## Brief A
In the MVAPICH2 features page, why was support for the VAPI interface deprecated?
## Brief B
Transcribe the MVAPICH2 features page from "MVAPICH2 1.4 Features" to "and Qlogic adapters.".

──────── Passage

Features | MVAPICH2 | Overview | Network-Based Computing Laboratory

MVAPICH2 1.4 Features and Supported Platforms

New features compared to MVAPICH2 1.2 series are marked as (NEW) .

MVAPICH2 (MPI-2 over InfiniBand) is an MPI-2 implementation based on MPICH2 ADI3 layer. The latest release is compliant with the MPI 2.1 standard. It also supports all MPI-1 functionalities. MVAPICH2 1.4 is available as a single integrated package (with MPICH2 1.0.8p1). The current release supports the following six underlying transport interfaces:
  • OpenFabrics-IB: This interface supports all InfiniBand compliant devices based on the OpenFabrics libibverbs layer. This interface has the most features and is most widely used. For example, this interface can be used over all Mellanox InfiniBand adapters, IBM eHCA adapters and Qlogic adapters.
  • OpenFabrics-iWARP: This interface supports all iWARP compliant devices supported by OpenFabrics. For example, this layer supports Chelsio T3 adapters with the native iWARP mode.
  • (NEW) OpenFabrics Gen2-RDMAoE: This interface supports the emerging RDMAoE (RDMA over Ethernet) interface for Mellanox ConnectX-EN adapters with 10GigE switches.
  • (NEW) QLogic InfiniPath: This interface provides native support for InfiniPath adapters from QLogic over PSM interface. It provides high-performance point-to-point communication for both one-sided and two-sided operations.
  • uDAPL: This interface supports all network-adapters and software stacks which implement the portable DAPL interface from the DAT Collaborative. For example, this interface can be used over all Mellanox adapters, Chelsio adapters and NetEffect adapters. It can also be used with Solaris uDAPL-IBTL implementation over InfiniBand adapters.
  • TCP/IP: The standard TCP/IP interface (provided by MPICH2) to work with a range of network adapters supporting TCP/IP interface. This interface can be used with IPoIB (TCP/IP over InfiniBand network) support of InfiniBand also. However, it will not deliver good performance/ scalability as compared to the other interfaces.
Please note that the support for VAPI interface has been deprecated from MVAPICH2 (since 1.2 version) because OpenFabrics interface is getting more popular. MVAPICH2 users still using VAPI interface are strongly requested to migrate to the OpenFabrics-IB interface.

MVAPICH2-1.4 delivers better performance (especially with one-copy intra-node communication support with LiMIC2) than MVAPICH 1.1, the latest release package of MVAPICH supporting MPI-1 standard. In addition, MVAPICH2 1.2 series provides support and optimizations for other MPI-2 features (including dynamic process management), multi-threading and fault-tolerance (Checkpoint-restart). A complete set of features of MVAPICH2 1.4 are:

  • Design for scaling to multi-thousand cores with highest performance and reduced memory usage.

────────────────
──────── Given information

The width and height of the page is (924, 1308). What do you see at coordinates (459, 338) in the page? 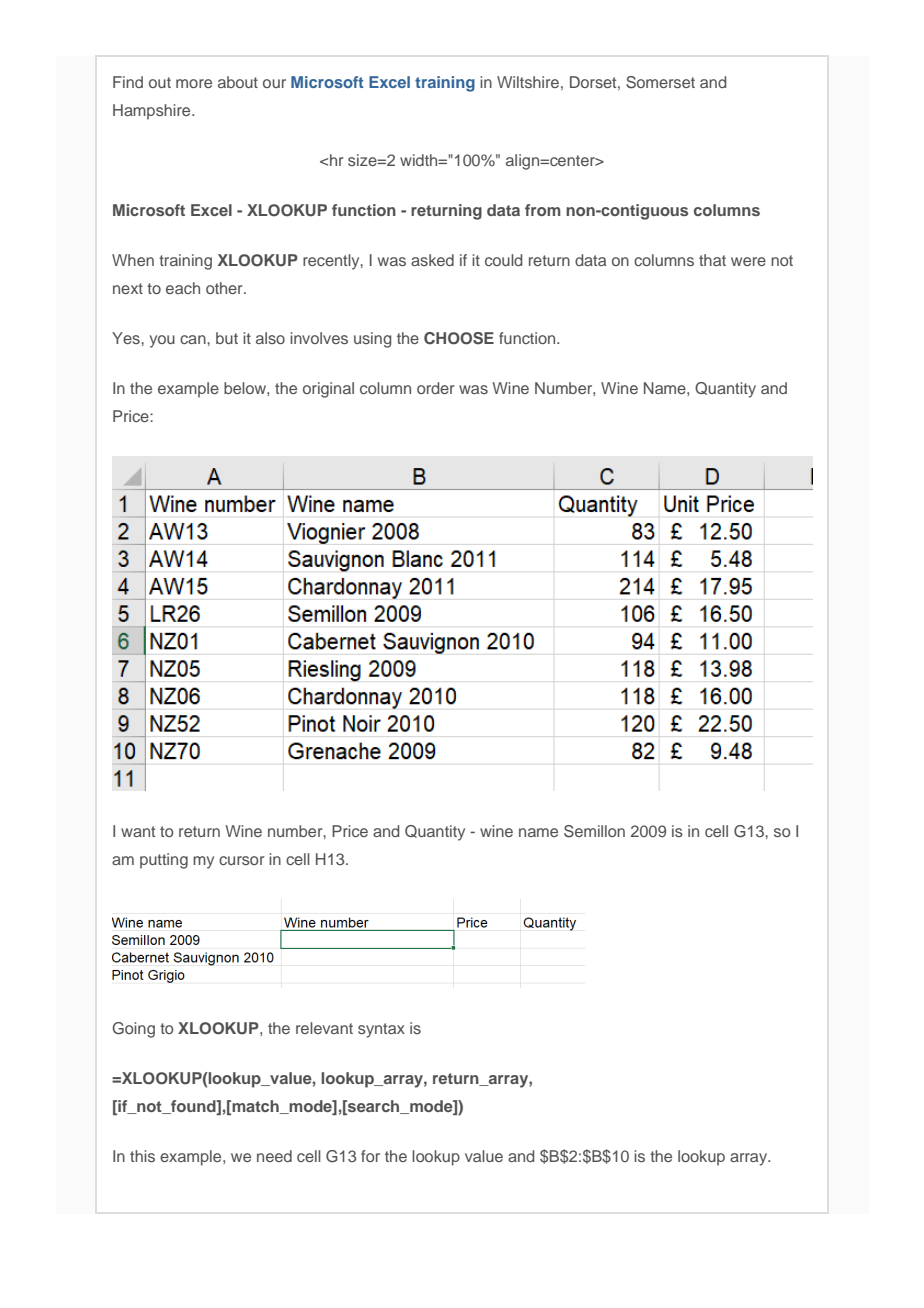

────────────────

## Final result A
Support for the VAPI interface was deprecated from MVAPICH2, starting with version 1.2, because the OpenFabrics interface is getting more popular.

## Final result B
MVAPICH2 1.4 Features and Supported Platforms

New features compared to MVAPICH2 1.2 series are marked as (NEW) .

MVAPICH2 (MPI-2 over InfiniBand) is an MPI-2 implementation based on MPICH2 ADI3 layer. The latest release is compliant with the MPI 2.1 standard. It also supports all MPI-1 functionalities. MVAPICH2 1.4 is available as a single integrated package (with MPICH2 1.0.8p1). The current release supports the following six underlying transport interfaces:
  • OpenFabrics-IB: This interface supports all InfiniBand compliant devices based on the OpenFabrics libibverbs layer. This interface has the most features and is most widely used. For example, this interface can be used over all Mellanox InfiniBand adapters, IBM eHCA adapters and Qlogic adapters.